Émilie Bibeau (à droite) incarne sa Sophia de manière pétillante et frémissante, alors qu’Antoine Durand se montre très agile dans le rôle du professeur.
Photo: François Brunelle Émilie Bibeau (à droite) incarne sa Sophia de manière pétillante et frémissante, alors qu’Antoine Durand se montre très agile dans le rôle du professeur.

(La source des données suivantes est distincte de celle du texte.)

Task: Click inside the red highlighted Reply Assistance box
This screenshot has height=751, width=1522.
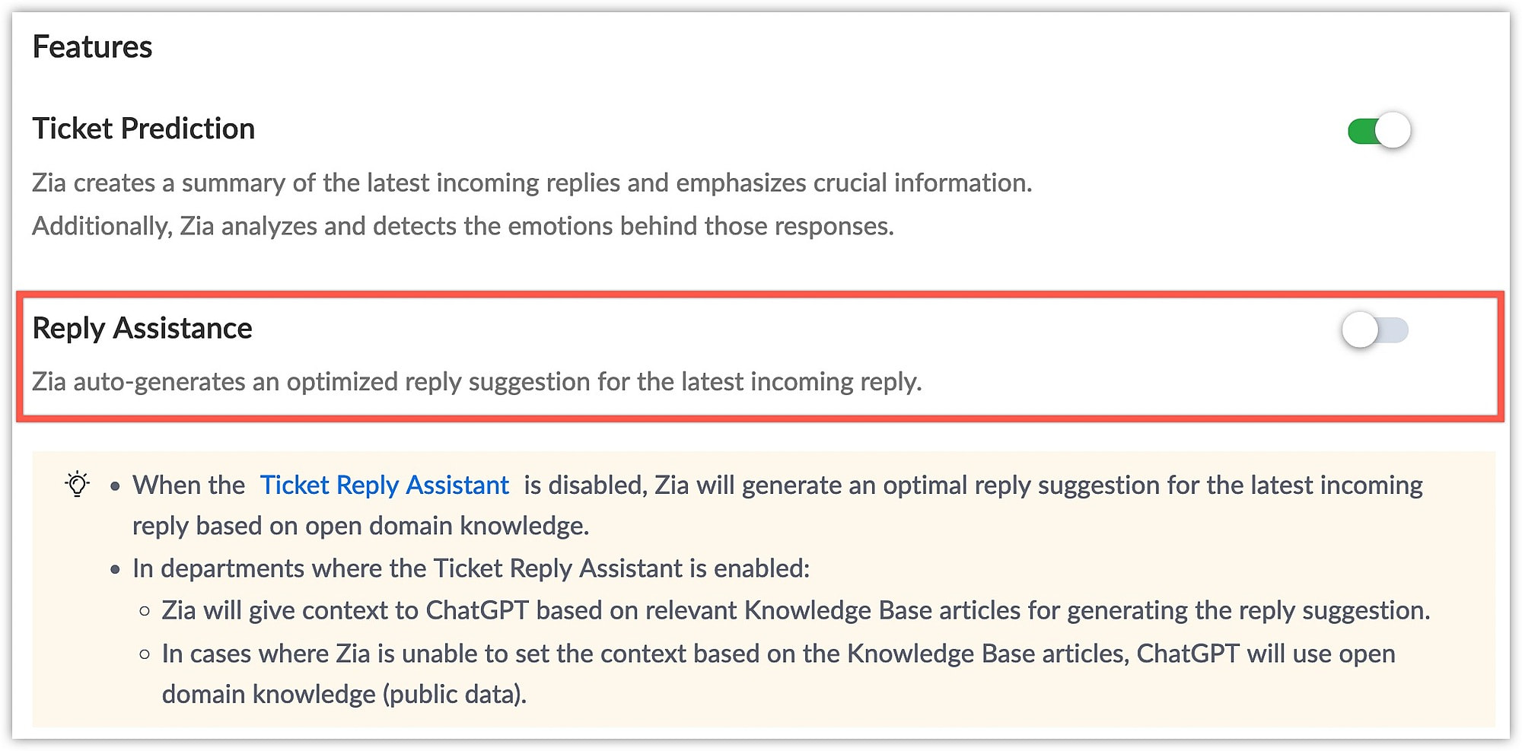Action: pyautogui.click(x=761, y=356)
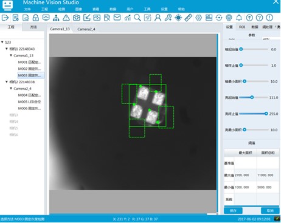Click the max value cell 2700.000
The image size is (281, 223).
[x=245, y=175]
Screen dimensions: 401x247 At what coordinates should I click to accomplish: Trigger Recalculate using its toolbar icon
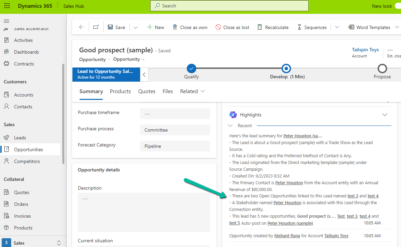pyautogui.click(x=260, y=27)
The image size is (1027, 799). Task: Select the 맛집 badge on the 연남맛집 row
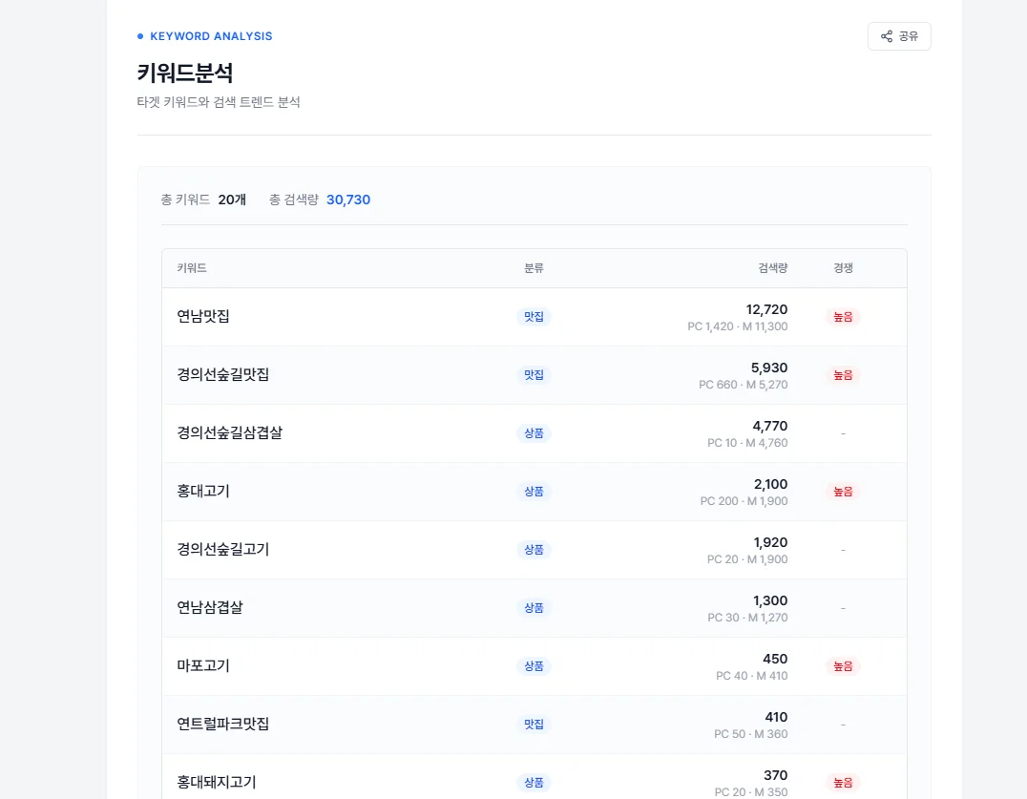pyautogui.click(x=534, y=316)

Neil Simon, auteur à succès américain, chéri de certaines scènes de Broadway, est loin d’être un adepte de l’ambiguïté ou des dramaturgies ouvertes. Dans sa comédie Un village de fous, le sens ne se dissimule jamais : il est placardé en toutes lettres dans une fable moralisatrice, calquée sur la structure des contes enfantins et porteuse d’une leçon de vie énoncée en mots fleuris. Le tout dans un décor campagnard de carton-pâte.

En l’absence de complexité psychologique ou philosophique, ce n’est pas une matière propice à réinvention. On comprend donc aisément que la mise en scène de Monique Duceppe prenne le texte au pied de la lettre. On peut être agacé de se faire à ce point prendre par la main, d’autant que c’est trop souvent le parti pris chez Duceppe. Mais plus la pièce progresse, plus les charmes de ses personnages truculents font leur effet et plus la simplicité de la fable trouve son efficacité.


Il est possible de briser par soi-même les murs qui nous emprisonnent, parce que rares sont les véritables freins extérieurs à notre épanouissement. C’est le message lancé par cette pièce dans laquelle se déploie aussi une quête de liberté de pensée et d’acquisition du savoir. Dans le village ukrainien de Kulyenchikov, une malédiction a rendu tout le monde profondément ignorant, et le comte de Gregor, qui habite le château du haut du village, s’assure de maintenir cette collectivité dans la noirceur. L’arrivée d’un professeur déterminé à sortir les villageois de leur torpeur et à séduire la belle Sophia, par quelques détours habiles, montrera que l’intelligence était à leur portée et qu’un monde de savoir, d’amour et de liberté les attend. Une fois que le bon professeur aura compris que ses nouveaux concitoyens se soumettaient par eux-mêmes, aveuglément, à un pouvoir tyrannique, il aura tôt fait de leur révéler leur vrai visage.


Dans un tel conte de fées, l’essentiel du plaisir du spectateur est à trouver dans l’observation amusée des personnages archétypaux. Neil Simon a peint une toile de personnalités pittoresques, du berger égaré jusqu’au maire goguenard, en passant par le médecin qui ne sait pas soigner. Presque bédéesques, ces personnages ne sont pas tous interprétés avec l’extravagance nécessaire (Laurent Duceppe et Danielle Lépine manquent un peu d’aplomb), mais Émilie Bibeau incarne sa Sophia de manière pétillante et frémissante, alors qu’Antoine Durand se montre très agile dans le rôle du professeur.


Et puis, ne boudons pas notre plaisir, le texte est souvent drôle. La logique inversée et les réflexions dénuées de raison des habitants de Kulyenchikov créent des situations absurdes et provoquent des jeux de langage intéressants - les dialogues jouent sur le double sens des mots, mais aussi sur un rapport tordu aux chiffres et au temps, ou encore à la mémoire. Tout ça se conclura dans un happy end presque parfait. Évidemment.